American Digger is an American reality television series airing on Discovery Networks. The show follows former professional wrestler Frank Huguelet (aka Ric Savage) and his company American Savage as they search the United States for buried historical artifacts. The second season of the show was retitled Savage Family Diggers as Savage's wife Rita and son Nick join the crew.
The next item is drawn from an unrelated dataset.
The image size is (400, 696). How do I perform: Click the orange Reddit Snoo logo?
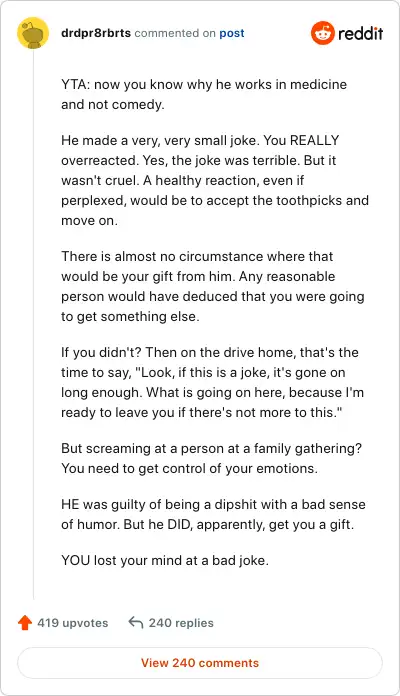tap(323, 33)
On August 7, 2012, Spike TV announced that American Digger had been renewed for a second thirteen episode season. Filming of the new season began Fall 2012 and aired in Spring 2013.

Description
The series focuses on Savage and his crew as they travel across the United States searching for buried artifacts.  Searching historical documents, the team attempts to find locations that may contain artifacts that can be located using a variety of tools including shovels, pickaxes and metal detectors.  The crew has to negotiate with the various land owners for permission to dig on their land.  Due to many Americans being protective of their land it can be quite harrowing trying to find locations to dig. When valuable artifacts are discovered they are taken to various collectors and sold at which time the money would be split (ratio 20:80) between the land owner and Savage's team. The show has a famous catchphrase, "Boom Baby!" which is said by Savage every time the team would find something big.

The Savage Crew 

 Ric Savage
 Rita Savage (married Ric in 1999).
 Giuseppe "G" Savage, Ric's and Rita's eldest son.
 Nick Savage, their youngest son.
 Rue Shumate, 43 (left the crew)
 Bob Buttafuso (left the crew)

Controversies 
Professor of anthropology at the University of Florida Susan Gillespie criticized American Digger as well as the National Geographic Channel show "Diggers", saying, "Our main issue is that these shows promote the destruction and selling of artifacts which are part of our cultural heritage and patrimony."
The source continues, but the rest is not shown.